Using the records below, repeat exactly the lines from the one holding "Task: Open the Extras sparkle button" through the one holding "Open the View Full Report button", both ends included, and no others.

:::::

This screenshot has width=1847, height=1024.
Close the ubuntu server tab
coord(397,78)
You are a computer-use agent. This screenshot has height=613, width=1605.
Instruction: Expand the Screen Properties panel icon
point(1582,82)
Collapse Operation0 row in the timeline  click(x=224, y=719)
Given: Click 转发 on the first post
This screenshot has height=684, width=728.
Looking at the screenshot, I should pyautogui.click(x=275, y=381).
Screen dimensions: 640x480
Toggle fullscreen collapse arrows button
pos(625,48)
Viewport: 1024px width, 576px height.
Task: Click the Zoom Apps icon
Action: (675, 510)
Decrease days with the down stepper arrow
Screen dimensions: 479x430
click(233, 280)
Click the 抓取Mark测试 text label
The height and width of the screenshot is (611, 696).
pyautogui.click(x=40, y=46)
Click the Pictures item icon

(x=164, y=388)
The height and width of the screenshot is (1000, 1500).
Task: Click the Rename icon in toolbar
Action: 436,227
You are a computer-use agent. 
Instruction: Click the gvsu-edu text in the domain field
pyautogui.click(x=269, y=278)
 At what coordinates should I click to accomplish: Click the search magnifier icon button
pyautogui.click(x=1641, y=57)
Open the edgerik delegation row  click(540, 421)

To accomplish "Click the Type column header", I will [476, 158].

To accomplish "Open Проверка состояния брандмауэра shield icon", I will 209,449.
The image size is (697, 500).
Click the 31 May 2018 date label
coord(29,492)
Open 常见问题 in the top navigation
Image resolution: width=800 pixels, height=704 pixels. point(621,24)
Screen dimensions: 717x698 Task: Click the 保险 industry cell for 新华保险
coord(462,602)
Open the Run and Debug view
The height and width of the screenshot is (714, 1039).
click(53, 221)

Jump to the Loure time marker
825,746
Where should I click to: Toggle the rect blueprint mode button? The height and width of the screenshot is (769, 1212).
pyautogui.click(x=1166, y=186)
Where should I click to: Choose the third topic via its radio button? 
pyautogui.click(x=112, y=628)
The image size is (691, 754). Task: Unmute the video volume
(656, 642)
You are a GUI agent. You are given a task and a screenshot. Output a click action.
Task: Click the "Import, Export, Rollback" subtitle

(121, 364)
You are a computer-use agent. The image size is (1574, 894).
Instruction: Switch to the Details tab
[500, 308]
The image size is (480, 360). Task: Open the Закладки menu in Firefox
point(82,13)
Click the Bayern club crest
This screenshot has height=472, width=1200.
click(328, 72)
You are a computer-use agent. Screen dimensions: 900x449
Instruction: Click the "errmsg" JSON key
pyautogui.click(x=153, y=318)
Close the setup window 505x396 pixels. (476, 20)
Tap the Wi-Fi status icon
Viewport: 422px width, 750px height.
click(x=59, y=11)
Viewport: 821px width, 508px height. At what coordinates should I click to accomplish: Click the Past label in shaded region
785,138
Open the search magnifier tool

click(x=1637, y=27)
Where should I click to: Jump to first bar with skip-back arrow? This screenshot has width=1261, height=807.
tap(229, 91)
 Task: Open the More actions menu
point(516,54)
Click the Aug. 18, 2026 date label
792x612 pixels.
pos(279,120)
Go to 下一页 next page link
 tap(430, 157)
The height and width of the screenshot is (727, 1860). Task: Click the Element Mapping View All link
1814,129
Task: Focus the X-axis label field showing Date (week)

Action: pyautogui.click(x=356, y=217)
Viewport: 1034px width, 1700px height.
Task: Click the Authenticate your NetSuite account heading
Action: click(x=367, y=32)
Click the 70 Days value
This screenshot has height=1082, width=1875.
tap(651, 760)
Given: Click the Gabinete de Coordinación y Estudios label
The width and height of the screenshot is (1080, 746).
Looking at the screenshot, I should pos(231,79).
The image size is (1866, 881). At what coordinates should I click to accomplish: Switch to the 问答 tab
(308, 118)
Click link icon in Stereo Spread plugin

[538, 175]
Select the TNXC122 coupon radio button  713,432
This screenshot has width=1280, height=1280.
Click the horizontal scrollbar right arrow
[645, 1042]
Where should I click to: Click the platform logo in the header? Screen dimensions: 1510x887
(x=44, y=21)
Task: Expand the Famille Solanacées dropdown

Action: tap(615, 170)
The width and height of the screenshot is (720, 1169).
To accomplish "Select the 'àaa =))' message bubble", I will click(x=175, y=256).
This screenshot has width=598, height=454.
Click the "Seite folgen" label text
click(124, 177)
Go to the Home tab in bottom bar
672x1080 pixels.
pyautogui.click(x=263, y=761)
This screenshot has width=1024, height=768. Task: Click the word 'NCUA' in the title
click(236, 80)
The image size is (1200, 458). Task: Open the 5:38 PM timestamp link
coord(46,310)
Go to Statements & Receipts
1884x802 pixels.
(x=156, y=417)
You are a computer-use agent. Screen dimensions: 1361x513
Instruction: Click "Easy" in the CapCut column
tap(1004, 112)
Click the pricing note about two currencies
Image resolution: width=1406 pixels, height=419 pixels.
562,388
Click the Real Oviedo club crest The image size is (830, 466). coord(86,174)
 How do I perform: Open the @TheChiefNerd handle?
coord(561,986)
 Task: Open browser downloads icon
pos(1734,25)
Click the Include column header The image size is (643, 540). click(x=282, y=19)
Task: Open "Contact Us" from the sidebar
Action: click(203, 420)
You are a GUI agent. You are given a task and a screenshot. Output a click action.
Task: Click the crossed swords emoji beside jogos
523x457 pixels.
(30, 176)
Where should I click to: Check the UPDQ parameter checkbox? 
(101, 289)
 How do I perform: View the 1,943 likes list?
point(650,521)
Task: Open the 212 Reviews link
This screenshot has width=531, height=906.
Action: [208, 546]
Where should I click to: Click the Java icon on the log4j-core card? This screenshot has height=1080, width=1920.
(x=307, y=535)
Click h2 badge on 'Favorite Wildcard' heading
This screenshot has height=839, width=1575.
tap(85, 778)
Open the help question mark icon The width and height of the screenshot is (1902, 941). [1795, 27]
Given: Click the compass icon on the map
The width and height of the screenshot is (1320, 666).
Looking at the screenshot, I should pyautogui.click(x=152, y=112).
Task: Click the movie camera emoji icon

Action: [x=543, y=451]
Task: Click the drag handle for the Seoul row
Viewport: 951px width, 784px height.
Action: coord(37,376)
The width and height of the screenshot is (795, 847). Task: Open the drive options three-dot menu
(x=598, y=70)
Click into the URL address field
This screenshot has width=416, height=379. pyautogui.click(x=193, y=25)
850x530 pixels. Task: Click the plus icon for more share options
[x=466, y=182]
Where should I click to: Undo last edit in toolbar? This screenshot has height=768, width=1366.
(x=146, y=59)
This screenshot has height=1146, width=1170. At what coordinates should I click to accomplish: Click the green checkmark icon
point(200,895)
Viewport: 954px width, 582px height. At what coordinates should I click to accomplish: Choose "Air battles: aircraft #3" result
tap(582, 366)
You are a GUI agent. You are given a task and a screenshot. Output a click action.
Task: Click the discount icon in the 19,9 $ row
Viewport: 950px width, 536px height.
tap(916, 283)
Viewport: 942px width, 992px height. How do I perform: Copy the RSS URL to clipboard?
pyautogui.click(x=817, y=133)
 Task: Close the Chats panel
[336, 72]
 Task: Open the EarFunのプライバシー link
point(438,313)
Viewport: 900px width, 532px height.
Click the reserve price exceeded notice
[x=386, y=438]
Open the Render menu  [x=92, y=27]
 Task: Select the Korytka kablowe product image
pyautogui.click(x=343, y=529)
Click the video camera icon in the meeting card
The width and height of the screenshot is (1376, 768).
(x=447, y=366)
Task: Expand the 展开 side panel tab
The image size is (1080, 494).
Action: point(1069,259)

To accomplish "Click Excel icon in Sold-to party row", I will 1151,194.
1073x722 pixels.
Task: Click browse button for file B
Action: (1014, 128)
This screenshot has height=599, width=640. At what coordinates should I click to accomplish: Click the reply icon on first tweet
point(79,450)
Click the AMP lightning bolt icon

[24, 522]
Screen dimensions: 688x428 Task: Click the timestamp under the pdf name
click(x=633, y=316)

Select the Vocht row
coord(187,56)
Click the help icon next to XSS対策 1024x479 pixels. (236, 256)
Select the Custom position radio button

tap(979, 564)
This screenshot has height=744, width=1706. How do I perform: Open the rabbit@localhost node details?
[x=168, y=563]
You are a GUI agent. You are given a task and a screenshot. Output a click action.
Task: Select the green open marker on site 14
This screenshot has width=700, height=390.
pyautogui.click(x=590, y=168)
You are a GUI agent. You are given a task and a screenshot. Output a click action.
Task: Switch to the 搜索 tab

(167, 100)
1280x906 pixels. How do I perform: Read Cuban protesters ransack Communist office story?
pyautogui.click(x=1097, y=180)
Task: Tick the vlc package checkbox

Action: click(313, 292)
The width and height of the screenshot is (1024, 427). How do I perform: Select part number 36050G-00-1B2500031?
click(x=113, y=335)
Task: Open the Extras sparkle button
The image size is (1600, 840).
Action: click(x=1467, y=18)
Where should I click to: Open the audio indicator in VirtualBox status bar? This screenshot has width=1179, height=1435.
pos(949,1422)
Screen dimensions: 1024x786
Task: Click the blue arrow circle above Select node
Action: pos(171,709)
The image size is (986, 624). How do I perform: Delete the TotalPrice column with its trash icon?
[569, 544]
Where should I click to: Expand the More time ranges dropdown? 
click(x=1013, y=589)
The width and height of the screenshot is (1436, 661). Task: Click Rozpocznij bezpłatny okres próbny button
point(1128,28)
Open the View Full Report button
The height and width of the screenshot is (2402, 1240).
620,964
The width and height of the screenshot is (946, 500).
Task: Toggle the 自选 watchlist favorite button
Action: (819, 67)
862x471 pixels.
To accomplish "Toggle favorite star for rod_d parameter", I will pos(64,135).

:::::

*RESPONSE TO THE TASK*:
Task: Open the Extras sparkle button
The image size is (1600, 840).
Action: click(x=1467, y=18)
Where should I click to: Open the audio indicator in VirtualBox status bar? This screenshot has width=1179, height=1435.
pos(949,1422)
Screen dimensions: 1024x786
Task: Click the blue arrow circle above Select node
Action: pos(171,709)
The image size is (986, 624). How do I perform: Delete the TotalPrice column with its trash icon?
[569, 544]
Where should I click to: Expand the More time ranges dropdown? 
click(x=1013, y=589)
The width and height of the screenshot is (1436, 661). Task: Click Rozpocznij bezpłatny okres próbny button
point(1128,28)
Open the View Full Report button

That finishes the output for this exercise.